[Data for review Boundary: Start]

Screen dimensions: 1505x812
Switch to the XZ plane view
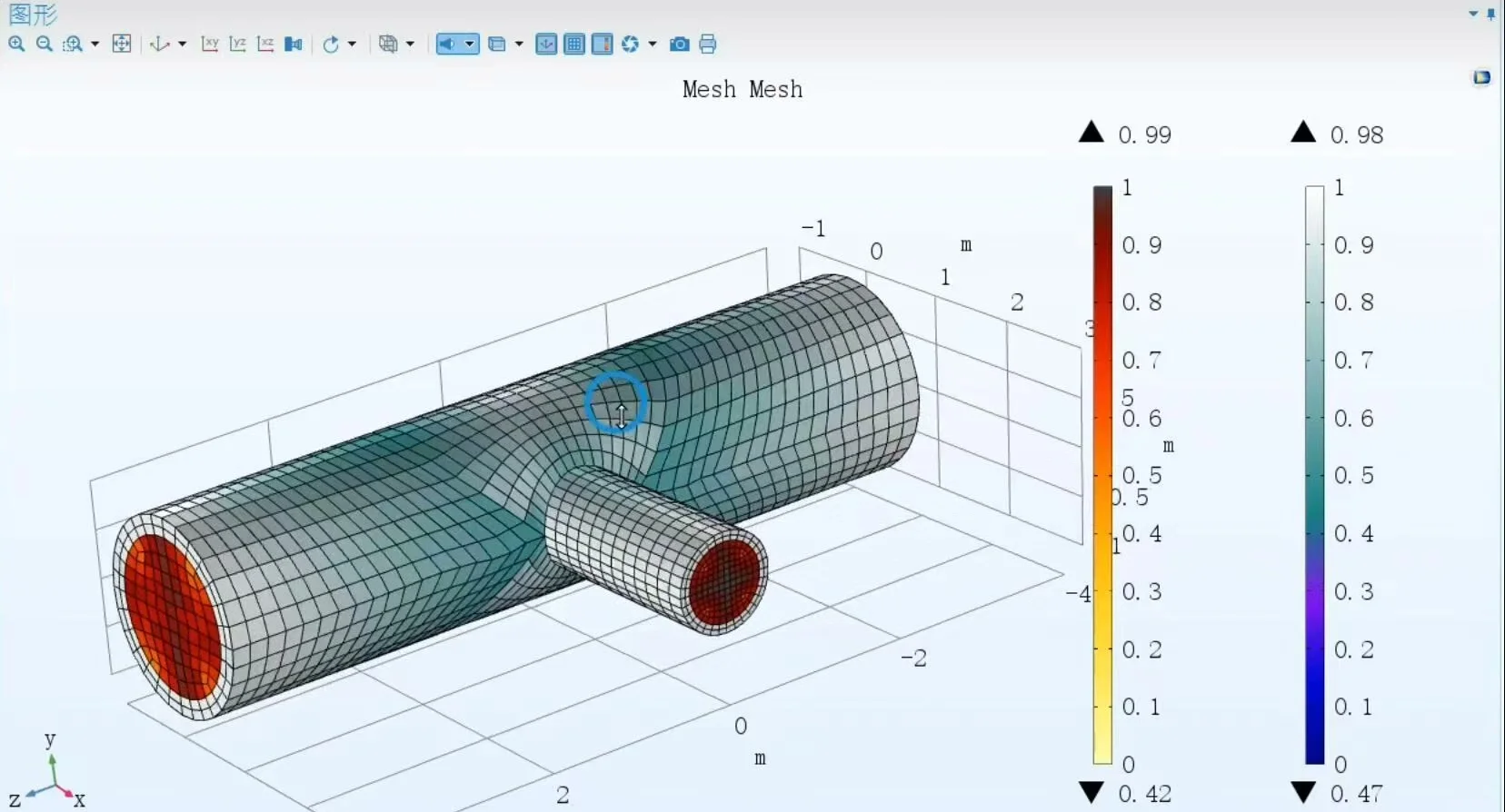click(x=265, y=44)
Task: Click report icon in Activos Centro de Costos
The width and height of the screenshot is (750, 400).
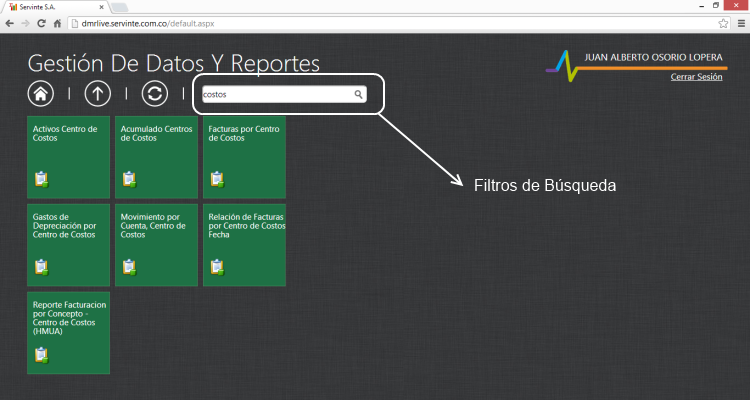Action: (x=41, y=179)

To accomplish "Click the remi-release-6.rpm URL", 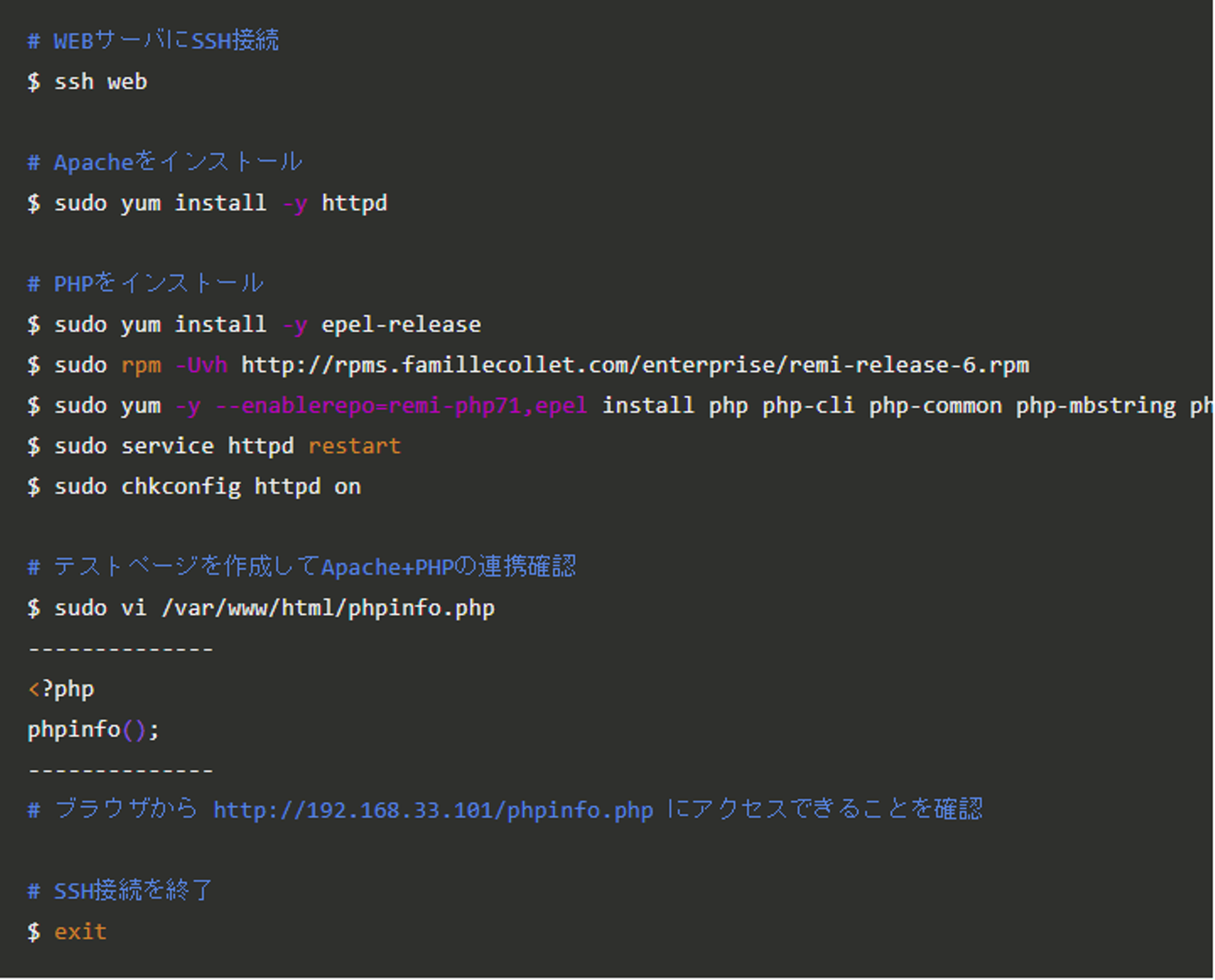I will (634, 365).
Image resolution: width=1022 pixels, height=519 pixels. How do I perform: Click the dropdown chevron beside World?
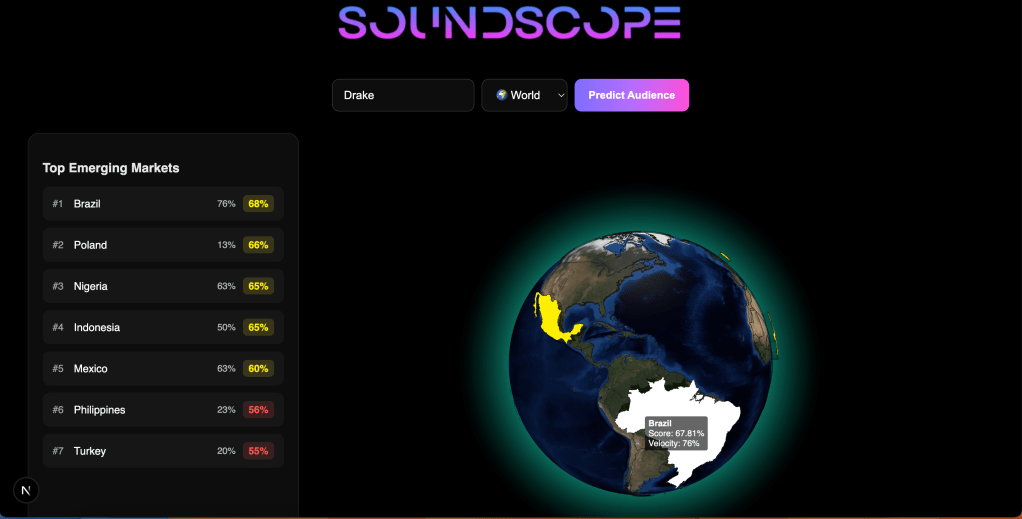(x=561, y=96)
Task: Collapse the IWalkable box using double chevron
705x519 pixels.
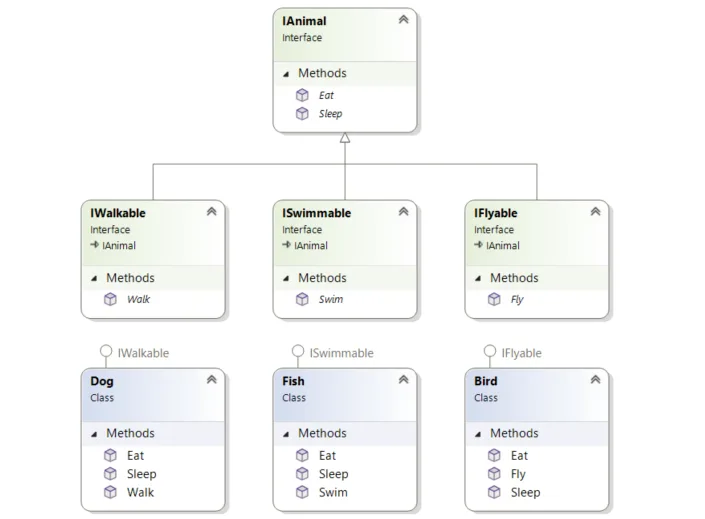Action: (x=211, y=211)
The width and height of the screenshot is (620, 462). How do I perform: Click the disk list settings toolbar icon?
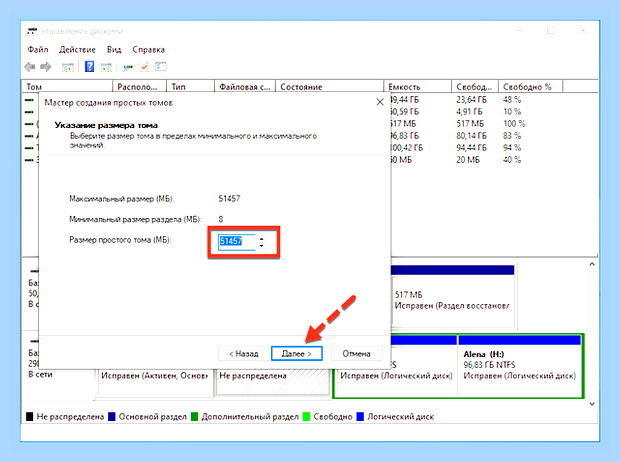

[Data for review Boundary: End]

§ What is needed
Every line of the entries above that contains the word "icon" must be tallied, and the number alone reported.

§ Answer area
2